The process of obtaining ethics approval often revolves around both institutions providing approvals once the other

institution grants permission. This process is often a very delicate and convoluted one. Importantly, I had

established a relationship with a key informant in the SON. Prior to submitting my research application to

Riverside, I had been in contact with the Board’s Chair who believed that since my study was deemed minimal risk

at UBC, the approval process at Riverside would be short.

Ethical approval from the UBC’s BREB was obtained seven days after submission. Ethical approval from

Riverside’s IREB was more complex and took a total of eight weeks. Four days after the submission of the

application, I was informed that the ethical application needed to go to a full board review by default due to the

complexity of the study and the Chair’s wish to have input from the other IREB members. The full board did not

meet for another six weeks. After the full board met, they created a list of provisos and amendments to

documents. Their concerns revolved around (a) justification for attending faculty and department meetings;

(b) the indirect identification of faculty; (c) the preservation of confidentiality and participants’ rights; and (d) the

methodology. They requested that a SON sponsor be identified as a coinvestigator in the study and suggested that

the Faculty Association was contacted to see if participation in the study would affect the participants’ risk to

employment.
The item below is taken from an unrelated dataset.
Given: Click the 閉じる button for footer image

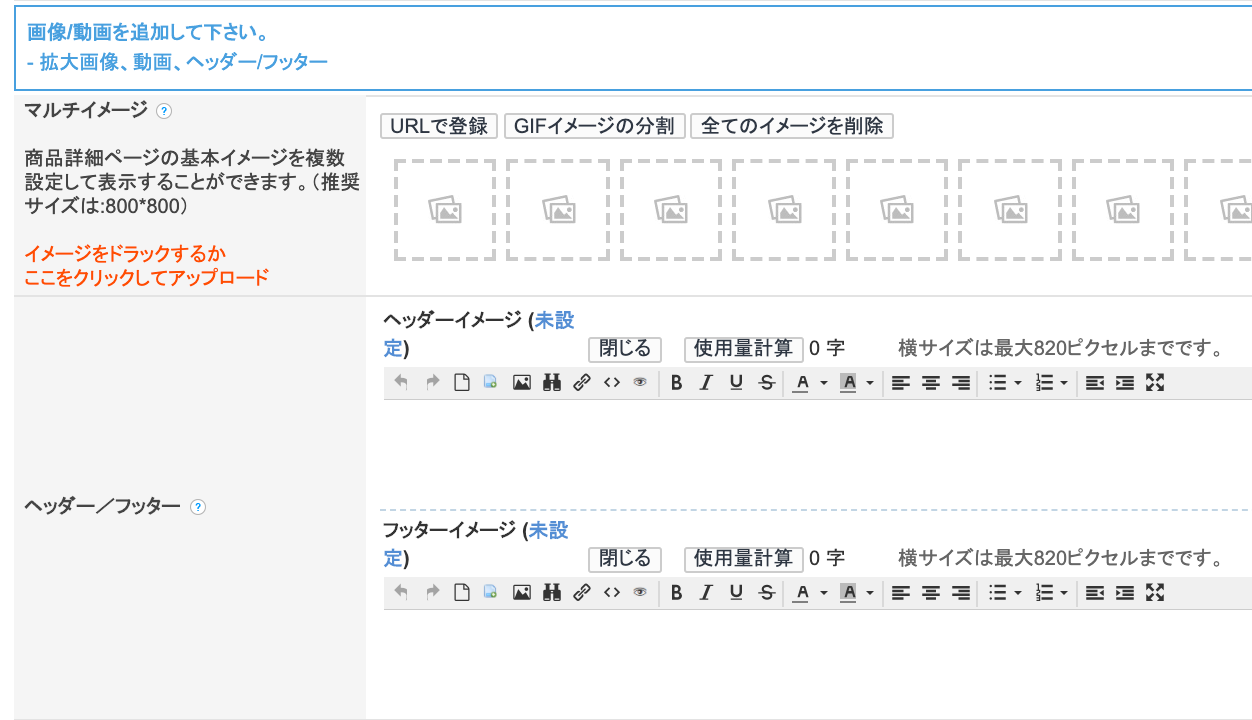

Finally, they requested that someone at the institution read a draft of the study’s findings and

discussion sections to ensure confidentiality of participants due to the potential for participants to be exposed to

criticism (for example, their teaching methods, pedagogical decisions, etcetera). The IREB exercised great care to

protect the faculty and institution’s welfare partly due to my description of the critical nature of the study. A

continuous process of negotiation and renegotiation with key players took place to address the provisos.

Gaining access also consisted of multiple points of entry besides the specific organization. Once ethical approval

was obtained from both research ethic boards, gaining access to classrooms, faculty, meetings, and documents

remained a challenge that required constant negotiation and renegotiation. SON faculty did not readily volunteer to

be observed in participant observations of classroom or meeting settings. Few faculty volunteered for interviews. A

schedule of the SON faculty meetings, meeting agendas, or meeting minutes were not provided as originally had

been discussed. The head of a committee responsible for the planning and assessing of the SON’s response to the

NCLEX-RN© exam did not communicate after initial contact.

A continuous process of negotiation and renegotiation, being reflective, creative, and flexible was required

throughout the process of gaining access.